Books and Billboards
With 1,500 direct employees and their families, and 60,000 bottling employees and their families, Coca-Cola Africa comprises a community of some 300,000 people. Its program is particularly comprehensive, focusing on awareness and prevention programs, community involvement and treatment, and care and support for all employees and their families. The company is not going it alone, however. It has partnered with organizations like UNAIDS, the International Labour Organization, and UNICEF for technical assistance. In addition to financial resources — the company expects to spend $30 million on HIV/AIDS programs between now and the end of the decade — Coca-Cola is exploiting any means possible to address the AIDS crisis. It is using its bottlers, for example, to deliver educational books and materials developed by organizations like UNAIDS, donating billboards for educational purposes, and asking its advertising and marketing partners to donate their time and expertise to developing communications programs.
While Coca-Cola’s interventions are focused primarily on their employees and employee families, other companies have taken different approaches. ChevronTexaco, for example, is looking at ways to address the root causes of the disease. Since 1992, the company has worked to improve blood banks and blood services in Angola, with the goal of decreasing the risk of contamination through blood transfusions. In its report on African activities, the company states that since the intervention, new HIV cases due to blood transfusions have fallen from 24% to 1%.
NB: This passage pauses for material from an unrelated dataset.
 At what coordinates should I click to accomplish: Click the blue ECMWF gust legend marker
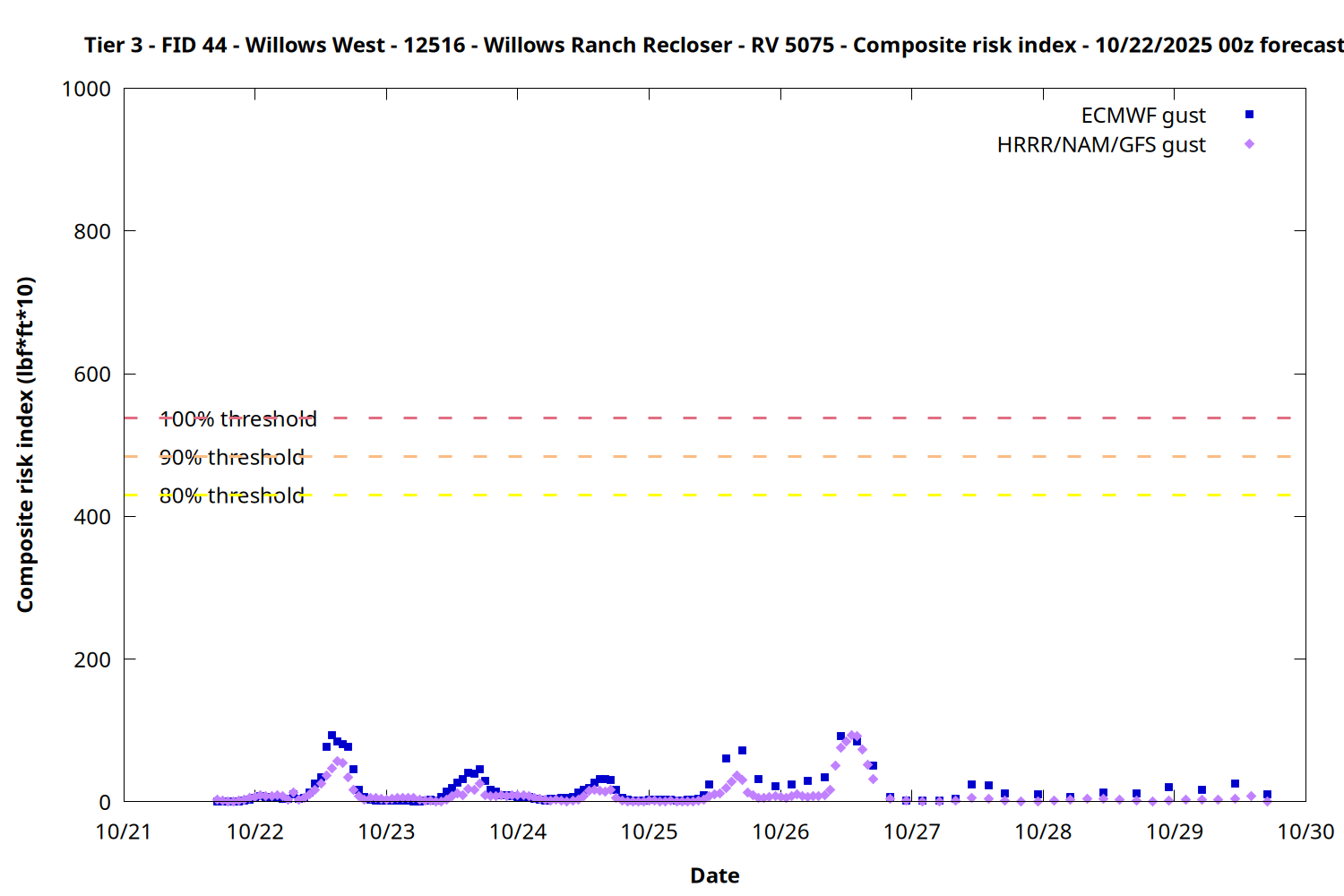click(1249, 115)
This kind of hard data helps companies evaluate the effectiveness of their programs, or whether to develop programs at all. Heineken had an HIV prevention program in place for 10 years in Central Africa before deciding to expand its services. Its initial program was primarily educational in nature, providing information to employees, condoms, counseling and short-term courses of antiretroviral medications to prevent transmission from mother to child. But in 2001, the company expanded its involvement to include access to care, support and treatment for employees and their families. The decision was based in part on a study conducted to assess the cost-effectiveness of introducing highly active antiretroviral therapy (HAART) to HIV-positive employees. The study analyzed the risks of providing HAART and of not providing the service, and the likely impact on Heineken’s role as a community leader and humanitarian employer. Conducted at three production locations in Africa and Asia, the study showed that risk factors associated with HAART are not limited to the cost of drug therapy itself. “Although AIDS is a significant cost to the company, indirect costs of not providing antiretroviral therapy may outweigh direct costs,” the study concluded.
As Murray noted, “There is a lot of scope to improve the quality and delivery of health care in low and middle income countries, and lots of scope for business to help provide solutions to those problems.”
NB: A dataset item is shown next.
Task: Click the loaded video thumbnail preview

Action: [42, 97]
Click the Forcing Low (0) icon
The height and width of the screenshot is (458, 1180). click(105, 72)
Yet while business-led action is making a difference in the global fight against HIV/AIDS, business alone cannot solve the crisis, notes the GBC. The organization proposes that rather than replacing the leadership needed by governments and political leaders, “the business community can support and pressure governments to act through examples of good practice and by demonstrating that prevention, testing and treatment services can be provided effectively.”